A Culture of Experimentation is Crucial to Adaptability

We often think of certain key factors that shifted the course of the Second World War from the Nazi’s to the Allies favour. Fighting the war on two fronts, the costly battle of Stalingrad and the Russian winter, the deciphering of the enigma code and picking a fight with the US, to name a few.

However, one relatively unknown story is that of the Proximity Fuse.

In 1940, Adolf Hitler ordered the shutdown of all weapons development research programs expected to take longer than six months to reach completion.

The mistake would haunt Nazi Germany as the tide gradually turned against it in the Second World War. While German scientists were shackled to short-term targets, their Allied counterparts were given free rein to experiment with new weapon technologies for as long as they pleased.

So this meant that when defence scientist William Butement devised the idea of a fuse that would detonate a bomb based on it’s position, rather than based on time, he was encouraged to work with the idea further.

In 1944, a massive and unexpected German counteroffensive came at the Battle of Bulge and Allied troops were caught off-guard. The winter was one of the coldest in years and the Allied troops who had marched pretty much uninterrupted for the last few months, found themselves bunkered in, cut off from supplies and without cold-weather equipment. It had the potential of putting extending the war another year or worse still, giving the Germans a much-needed victory that could have then gone on to inspire them to move forward again.

But it was the proximity fuse that won the day.

Where the older German bombs were based on timers that meant they could go off too early or too late, the proximity fuse meant the Allies bombing was exponentially more impactive.

Shutting down experimentation was a costly miscalculation for Germany. Why? Because experimentation is the cornerstone of effective adaptation and innovation.

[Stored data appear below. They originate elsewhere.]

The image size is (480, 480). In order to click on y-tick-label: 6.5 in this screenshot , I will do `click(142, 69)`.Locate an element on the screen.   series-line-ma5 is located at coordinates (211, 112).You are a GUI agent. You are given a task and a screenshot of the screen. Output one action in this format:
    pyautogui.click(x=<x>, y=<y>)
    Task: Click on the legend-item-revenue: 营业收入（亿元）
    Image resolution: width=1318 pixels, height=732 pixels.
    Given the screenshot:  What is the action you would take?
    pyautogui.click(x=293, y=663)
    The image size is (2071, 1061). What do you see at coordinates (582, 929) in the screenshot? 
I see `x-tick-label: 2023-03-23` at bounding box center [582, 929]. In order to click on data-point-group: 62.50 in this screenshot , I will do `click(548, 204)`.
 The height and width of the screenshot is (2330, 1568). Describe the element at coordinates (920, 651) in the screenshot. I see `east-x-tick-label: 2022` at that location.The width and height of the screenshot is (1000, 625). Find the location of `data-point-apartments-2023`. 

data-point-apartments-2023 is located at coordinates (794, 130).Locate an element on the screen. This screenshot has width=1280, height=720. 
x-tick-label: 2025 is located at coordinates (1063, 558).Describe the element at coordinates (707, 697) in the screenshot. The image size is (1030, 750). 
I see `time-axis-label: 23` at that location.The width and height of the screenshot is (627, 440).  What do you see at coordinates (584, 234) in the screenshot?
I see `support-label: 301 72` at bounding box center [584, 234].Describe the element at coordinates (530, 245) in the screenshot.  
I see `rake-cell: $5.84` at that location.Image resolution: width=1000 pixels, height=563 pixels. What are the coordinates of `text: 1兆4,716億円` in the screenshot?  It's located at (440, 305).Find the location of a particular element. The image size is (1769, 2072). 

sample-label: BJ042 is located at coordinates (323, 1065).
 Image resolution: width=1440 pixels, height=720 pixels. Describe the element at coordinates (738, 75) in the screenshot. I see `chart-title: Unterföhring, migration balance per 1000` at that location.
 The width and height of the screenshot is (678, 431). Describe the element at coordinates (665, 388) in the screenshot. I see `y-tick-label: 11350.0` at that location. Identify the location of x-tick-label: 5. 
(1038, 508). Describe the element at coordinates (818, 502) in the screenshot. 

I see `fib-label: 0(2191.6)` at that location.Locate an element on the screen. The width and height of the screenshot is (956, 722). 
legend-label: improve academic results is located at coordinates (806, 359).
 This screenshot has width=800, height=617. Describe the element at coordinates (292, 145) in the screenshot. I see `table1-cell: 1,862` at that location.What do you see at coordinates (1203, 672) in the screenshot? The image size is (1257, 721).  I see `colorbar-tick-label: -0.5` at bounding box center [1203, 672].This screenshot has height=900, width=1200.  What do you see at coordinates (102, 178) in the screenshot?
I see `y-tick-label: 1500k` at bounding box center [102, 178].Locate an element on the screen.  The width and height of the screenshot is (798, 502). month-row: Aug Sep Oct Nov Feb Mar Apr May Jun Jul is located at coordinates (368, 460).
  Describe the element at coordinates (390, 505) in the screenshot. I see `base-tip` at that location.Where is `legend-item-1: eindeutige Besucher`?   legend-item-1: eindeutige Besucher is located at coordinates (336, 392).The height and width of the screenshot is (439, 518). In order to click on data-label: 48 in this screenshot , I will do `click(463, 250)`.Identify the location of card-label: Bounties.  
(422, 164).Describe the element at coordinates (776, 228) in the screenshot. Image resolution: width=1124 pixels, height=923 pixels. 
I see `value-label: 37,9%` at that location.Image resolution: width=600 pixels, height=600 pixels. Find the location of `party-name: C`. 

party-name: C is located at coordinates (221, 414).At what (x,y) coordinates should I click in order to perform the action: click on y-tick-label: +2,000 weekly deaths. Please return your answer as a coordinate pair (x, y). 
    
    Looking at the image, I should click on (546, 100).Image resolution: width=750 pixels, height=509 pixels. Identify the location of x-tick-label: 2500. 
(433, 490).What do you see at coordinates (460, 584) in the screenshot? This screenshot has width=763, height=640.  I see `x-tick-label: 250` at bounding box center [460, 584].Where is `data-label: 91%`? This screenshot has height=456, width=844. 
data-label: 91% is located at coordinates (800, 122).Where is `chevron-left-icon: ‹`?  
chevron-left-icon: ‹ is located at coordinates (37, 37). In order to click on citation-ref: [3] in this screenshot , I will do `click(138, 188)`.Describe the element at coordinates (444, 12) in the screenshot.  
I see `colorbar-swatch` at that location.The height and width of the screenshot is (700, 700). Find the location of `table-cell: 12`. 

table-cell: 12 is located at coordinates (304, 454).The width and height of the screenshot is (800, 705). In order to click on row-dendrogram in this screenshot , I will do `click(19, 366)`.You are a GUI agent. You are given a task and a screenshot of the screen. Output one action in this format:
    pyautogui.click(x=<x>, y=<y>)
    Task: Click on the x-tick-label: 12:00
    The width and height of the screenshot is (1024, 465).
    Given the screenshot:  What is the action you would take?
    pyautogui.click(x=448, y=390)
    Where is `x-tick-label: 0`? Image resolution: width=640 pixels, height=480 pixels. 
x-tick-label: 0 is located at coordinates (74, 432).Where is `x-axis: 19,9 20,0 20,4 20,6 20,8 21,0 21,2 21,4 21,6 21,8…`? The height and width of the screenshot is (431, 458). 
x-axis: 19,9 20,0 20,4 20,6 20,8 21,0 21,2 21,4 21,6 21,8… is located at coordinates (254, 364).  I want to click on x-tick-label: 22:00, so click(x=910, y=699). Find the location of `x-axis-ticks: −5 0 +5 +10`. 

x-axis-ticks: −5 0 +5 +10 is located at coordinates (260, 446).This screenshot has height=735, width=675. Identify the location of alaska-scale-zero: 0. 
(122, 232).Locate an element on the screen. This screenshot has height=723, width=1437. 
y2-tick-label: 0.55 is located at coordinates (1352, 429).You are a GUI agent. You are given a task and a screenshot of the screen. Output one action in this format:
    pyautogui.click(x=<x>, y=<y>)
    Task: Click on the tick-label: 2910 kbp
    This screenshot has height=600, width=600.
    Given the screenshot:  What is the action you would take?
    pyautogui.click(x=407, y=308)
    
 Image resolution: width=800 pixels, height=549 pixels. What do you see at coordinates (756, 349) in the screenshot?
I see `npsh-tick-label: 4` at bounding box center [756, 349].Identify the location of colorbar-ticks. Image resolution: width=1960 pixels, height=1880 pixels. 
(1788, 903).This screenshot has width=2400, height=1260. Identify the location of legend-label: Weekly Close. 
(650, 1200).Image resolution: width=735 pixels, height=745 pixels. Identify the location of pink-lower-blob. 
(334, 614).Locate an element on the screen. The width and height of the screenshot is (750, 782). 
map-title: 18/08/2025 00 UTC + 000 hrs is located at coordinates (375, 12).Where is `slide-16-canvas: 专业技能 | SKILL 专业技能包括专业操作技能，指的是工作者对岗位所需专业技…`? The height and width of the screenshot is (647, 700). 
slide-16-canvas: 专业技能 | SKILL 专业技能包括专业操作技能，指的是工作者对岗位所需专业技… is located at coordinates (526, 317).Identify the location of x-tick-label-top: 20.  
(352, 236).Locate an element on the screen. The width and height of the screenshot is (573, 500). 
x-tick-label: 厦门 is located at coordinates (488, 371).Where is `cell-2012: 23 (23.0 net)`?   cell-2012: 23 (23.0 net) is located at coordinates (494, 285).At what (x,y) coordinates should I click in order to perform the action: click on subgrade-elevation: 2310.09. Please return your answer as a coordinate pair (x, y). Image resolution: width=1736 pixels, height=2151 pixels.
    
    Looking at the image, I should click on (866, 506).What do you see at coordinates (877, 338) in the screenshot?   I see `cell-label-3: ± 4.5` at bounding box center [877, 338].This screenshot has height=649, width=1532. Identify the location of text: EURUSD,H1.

So what stops us from experimenting in our organisations? A number of things, including:

– A lack of appetite for risk
– A fear of failure
– Short term thinking
– Structures built to deal with a linear world, rather than a VUCA world
– Hierarchical leadership rather than devolved ways of working

The harsh reality is we have to adjust our ways of thinking and that can mean big changes in our organisation. If we don’t you could find yourself on the other end of a bomb with a proximity fuse. Something far more effective than what you are using to currently beat your opposition.